WHAT IS EXPECTED:
Retype the data exactly. Spelling and punctuation stay as they are.

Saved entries
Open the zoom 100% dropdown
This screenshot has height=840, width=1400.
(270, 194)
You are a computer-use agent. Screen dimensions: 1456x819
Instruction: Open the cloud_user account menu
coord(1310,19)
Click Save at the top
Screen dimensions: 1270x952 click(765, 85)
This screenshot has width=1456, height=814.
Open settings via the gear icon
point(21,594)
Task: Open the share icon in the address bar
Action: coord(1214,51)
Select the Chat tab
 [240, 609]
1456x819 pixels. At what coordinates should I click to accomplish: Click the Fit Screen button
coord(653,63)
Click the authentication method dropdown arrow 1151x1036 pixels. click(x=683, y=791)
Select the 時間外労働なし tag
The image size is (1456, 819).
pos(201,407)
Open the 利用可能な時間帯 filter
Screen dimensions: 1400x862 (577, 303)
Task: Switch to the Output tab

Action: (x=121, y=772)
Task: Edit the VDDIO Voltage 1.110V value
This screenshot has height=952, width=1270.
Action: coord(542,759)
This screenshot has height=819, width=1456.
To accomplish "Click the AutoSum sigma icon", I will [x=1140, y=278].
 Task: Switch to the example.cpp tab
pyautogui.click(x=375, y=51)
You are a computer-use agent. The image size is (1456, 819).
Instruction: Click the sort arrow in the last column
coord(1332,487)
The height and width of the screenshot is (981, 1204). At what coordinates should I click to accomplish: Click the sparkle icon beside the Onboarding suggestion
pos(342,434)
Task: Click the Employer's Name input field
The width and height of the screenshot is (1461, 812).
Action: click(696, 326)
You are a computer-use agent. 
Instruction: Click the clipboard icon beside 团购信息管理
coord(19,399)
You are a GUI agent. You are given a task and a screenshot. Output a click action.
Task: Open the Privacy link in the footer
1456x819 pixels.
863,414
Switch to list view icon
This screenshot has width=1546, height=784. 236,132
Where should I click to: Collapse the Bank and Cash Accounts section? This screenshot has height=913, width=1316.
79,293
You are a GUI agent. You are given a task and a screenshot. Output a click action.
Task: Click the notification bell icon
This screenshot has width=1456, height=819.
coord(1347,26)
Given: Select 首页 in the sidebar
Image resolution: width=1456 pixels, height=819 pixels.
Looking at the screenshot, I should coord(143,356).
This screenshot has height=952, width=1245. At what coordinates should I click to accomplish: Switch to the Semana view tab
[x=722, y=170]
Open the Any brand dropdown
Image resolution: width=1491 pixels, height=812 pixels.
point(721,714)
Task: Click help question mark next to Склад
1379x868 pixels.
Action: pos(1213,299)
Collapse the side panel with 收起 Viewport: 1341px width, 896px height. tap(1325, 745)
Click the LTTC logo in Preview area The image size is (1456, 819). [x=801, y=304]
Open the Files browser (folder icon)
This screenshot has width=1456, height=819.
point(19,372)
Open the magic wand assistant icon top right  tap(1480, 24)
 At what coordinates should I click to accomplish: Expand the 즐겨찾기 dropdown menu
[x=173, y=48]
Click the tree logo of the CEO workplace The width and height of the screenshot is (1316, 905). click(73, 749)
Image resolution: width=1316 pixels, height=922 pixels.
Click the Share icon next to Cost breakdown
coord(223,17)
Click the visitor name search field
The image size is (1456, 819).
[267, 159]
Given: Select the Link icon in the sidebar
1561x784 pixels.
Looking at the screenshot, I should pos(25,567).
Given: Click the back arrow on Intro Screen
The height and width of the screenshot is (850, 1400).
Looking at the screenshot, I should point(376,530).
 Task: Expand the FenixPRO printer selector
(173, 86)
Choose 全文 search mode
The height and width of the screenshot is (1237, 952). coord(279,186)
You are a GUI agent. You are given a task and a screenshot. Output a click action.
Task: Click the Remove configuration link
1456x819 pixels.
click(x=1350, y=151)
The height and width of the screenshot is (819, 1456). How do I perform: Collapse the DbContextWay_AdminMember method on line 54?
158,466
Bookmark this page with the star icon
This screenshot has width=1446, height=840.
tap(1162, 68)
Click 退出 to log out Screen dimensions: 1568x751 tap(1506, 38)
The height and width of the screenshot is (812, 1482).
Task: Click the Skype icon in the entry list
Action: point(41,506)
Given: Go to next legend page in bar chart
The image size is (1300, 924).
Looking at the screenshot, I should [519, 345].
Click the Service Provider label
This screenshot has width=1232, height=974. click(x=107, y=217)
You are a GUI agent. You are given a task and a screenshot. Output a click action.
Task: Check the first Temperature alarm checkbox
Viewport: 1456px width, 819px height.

WRITTEN RESPONSE:
Open the zoom 100% dropdown
This screenshot has height=840, width=1400.
(270, 194)
You are a computer-use agent. Screen dimensions: 1456x819
Instruction: Open the cloud_user account menu
coord(1310,19)
Click Save at the top
Screen dimensions: 1270x952 click(765, 85)
This screenshot has width=1456, height=814.
Open settings via the gear icon
point(21,594)
Task: Open the share icon in the address bar
Action: coord(1214,51)
Select the Chat tab
 [240, 609]
1456x819 pixels. At what coordinates should I click to accomplish: Click the Fit Screen button
coord(653,63)
Click the authentication method dropdown arrow 1151x1036 pixels. click(x=683, y=791)
Select the 時間外労働なし tag
The image size is (1456, 819).
pos(201,407)
Open the 利用可能な時間帯 filter
Screen dimensions: 1400x862 (577, 303)
Task: Switch to the Output tab

Action: (x=121, y=772)
Task: Edit the VDDIO Voltage 1.110V value
This screenshot has height=952, width=1270.
Action: coord(542,759)
This screenshot has height=819, width=1456.
To accomplish "Click the AutoSum sigma icon", I will [x=1140, y=278].
 Task: Switch to the example.cpp tab
pyautogui.click(x=375, y=51)
You are a computer-use agent. The image size is (1456, 819).
Instruction: Click the sort arrow in the last column
coord(1332,487)
The height and width of the screenshot is (981, 1204). At what coordinates should I click to accomplish: Click the sparkle icon beside the Onboarding suggestion
pos(342,434)
Task: Click the Employer's Name input field
The width and height of the screenshot is (1461, 812).
Action: click(696, 326)
You are a computer-use agent. 
Instruction: Click the clipboard icon beside 团购信息管理
coord(19,399)
You are a GUI agent. You are given a task and a screenshot. Output a click action.
Task: Open the Privacy link in the footer
1456x819 pixels.
863,414
Switch to list view icon
This screenshot has width=1546, height=784. 236,132
Where should I click to: Collapse the Bank and Cash Accounts section? This screenshot has height=913, width=1316.
79,293
You are a GUI agent. You are given a task and a screenshot. Output a click action.
Task: Click the notification bell icon
This screenshot has width=1456, height=819.
coord(1347,26)
Given: Select 首页 in the sidebar
Image resolution: width=1456 pixels, height=819 pixels.
Looking at the screenshot, I should coord(143,356).
This screenshot has height=952, width=1245. At what coordinates should I click to accomplish: Switch to the Semana view tab
[x=722, y=170]
Open the Any brand dropdown
Image resolution: width=1491 pixels, height=812 pixels.
point(721,714)
Task: Click help question mark next to Склад
1379x868 pixels.
Action: pos(1213,299)
Collapse the side panel with 收起 Viewport: 1341px width, 896px height. tap(1325, 745)
Click the LTTC logo in Preview area The image size is (1456, 819). [x=801, y=304]
Open the Files browser (folder icon)
This screenshot has width=1456, height=819.
point(19,372)
Open the magic wand assistant icon top right  tap(1480, 24)
 At what coordinates should I click to accomplish: Expand the 즐겨찾기 dropdown menu
[x=173, y=48]
Click the tree logo of the CEO workplace The width and height of the screenshot is (1316, 905). click(73, 749)
Image resolution: width=1316 pixels, height=922 pixels.
Click the Share icon next to Cost breakdown
coord(223,17)
Click the visitor name search field
The image size is (1456, 819).
[267, 159]
Given: Select the Link icon in the sidebar
1561x784 pixels.
Looking at the screenshot, I should pos(25,567).
Given: Click the back arrow on Intro Screen
The height and width of the screenshot is (850, 1400).
Looking at the screenshot, I should point(376,530).
 Task: Expand the FenixPRO printer selector
(173, 86)
Choose 全文 search mode
The height and width of the screenshot is (1237, 952). coord(279,186)
You are a GUI agent. You are given a task and a screenshot. Output a click action.
Task: Click the Remove configuration link
1456x819 pixels.
click(x=1350, y=151)
The height and width of the screenshot is (819, 1456). How do I perform: Collapse the DbContextWay_AdminMember method on line 54?
158,466
Bookmark this page with the star icon
This screenshot has width=1446, height=840.
tap(1162, 68)
Click 退出 to log out Screen dimensions: 1568x751 tap(1506, 38)
The height and width of the screenshot is (812, 1482).
Task: Click the Skype icon in the entry list
Action: point(41,506)
Given: Go to next legend page in bar chart
The image size is (1300, 924).
Looking at the screenshot, I should [519, 345].
Click the Service Provider label
This screenshot has width=1232, height=974. click(x=107, y=217)
You are a GUI agent. You are given a task and a screenshot. Output a click action.
Task: Check the first Temperature alarm checkbox
Viewport: 1456px width, 819px height.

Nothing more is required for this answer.